Opinion of Road Pricing
Last few years there has been growing consensus that this is the only realistic longer-term solution to road congestion. It also has support from a number of pressure groups and think tanks - Institute of Economic Affairs.
2005 'Pay as you Drive' system - to be fully implemented by 2015:
- a charge of £1.30 for using the busiest roads at peak time
- lower charges of 2p in rural (and in some no change at all)
- 'Tax neutral'; replacing the current road taxation system with only around 15-20% paying more than usual
The governnment allocated £2.25m for local trials.
Confirmation that road pricing could reduce road congestion folliowed in the Eddington Report, 2006 - it said congestion could fall by as much as 20% by 2025.

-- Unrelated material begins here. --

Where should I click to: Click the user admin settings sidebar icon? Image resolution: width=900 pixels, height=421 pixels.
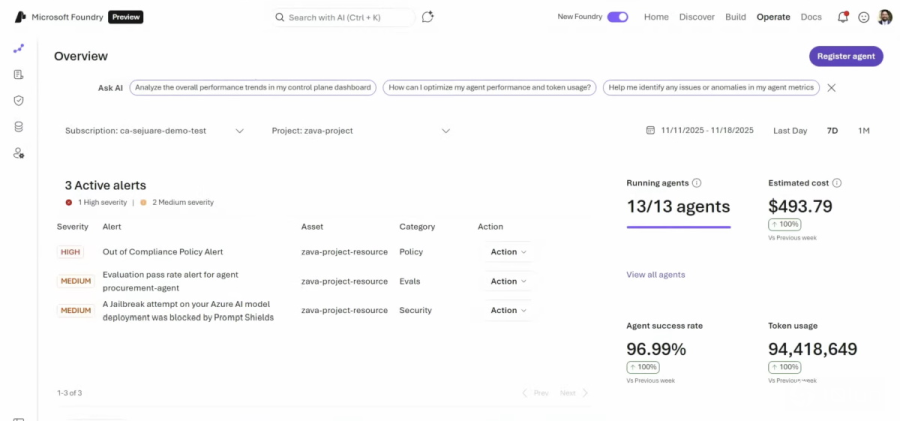pyautogui.click(x=18, y=153)
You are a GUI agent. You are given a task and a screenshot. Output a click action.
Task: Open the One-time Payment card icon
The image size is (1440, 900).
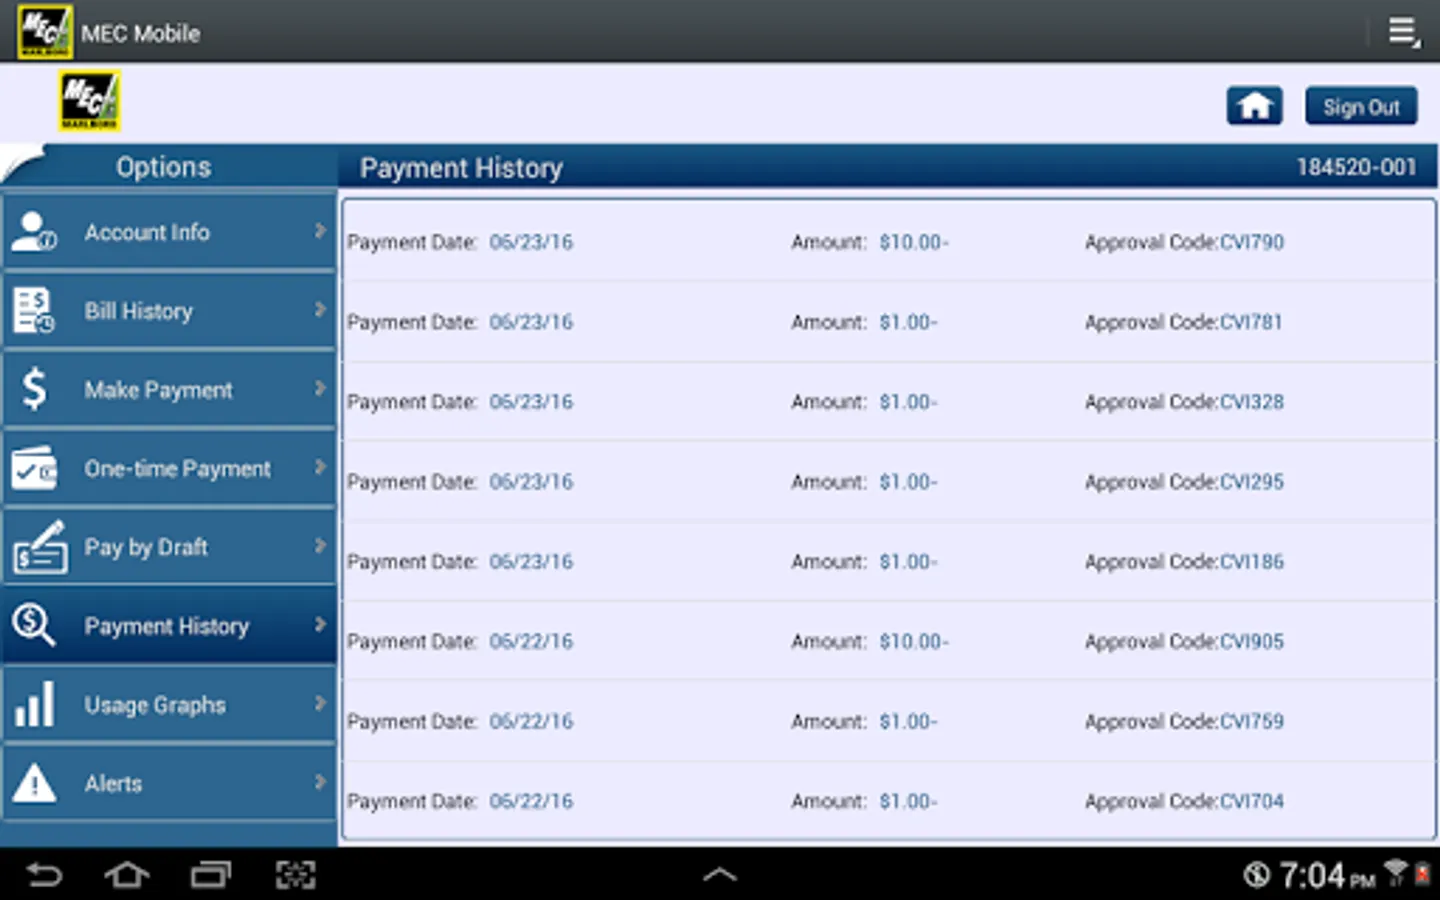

However, it was unpopular amongst the people - 2007 1.8 million signed a petition against it and the media added weight to these protests. By October 2007 the plans were effectively abandoned.
- GPS tracking was seen as an invasion of privacy
- Politically unacceptable to the millions of motorists who believe they are already being charged too highly to use the country's roads
1998 installed a sophisticated electronic road pricing (ERP) system. All cars fitted with an electronic box on the dashboard which monitors movement and deducts money automatically.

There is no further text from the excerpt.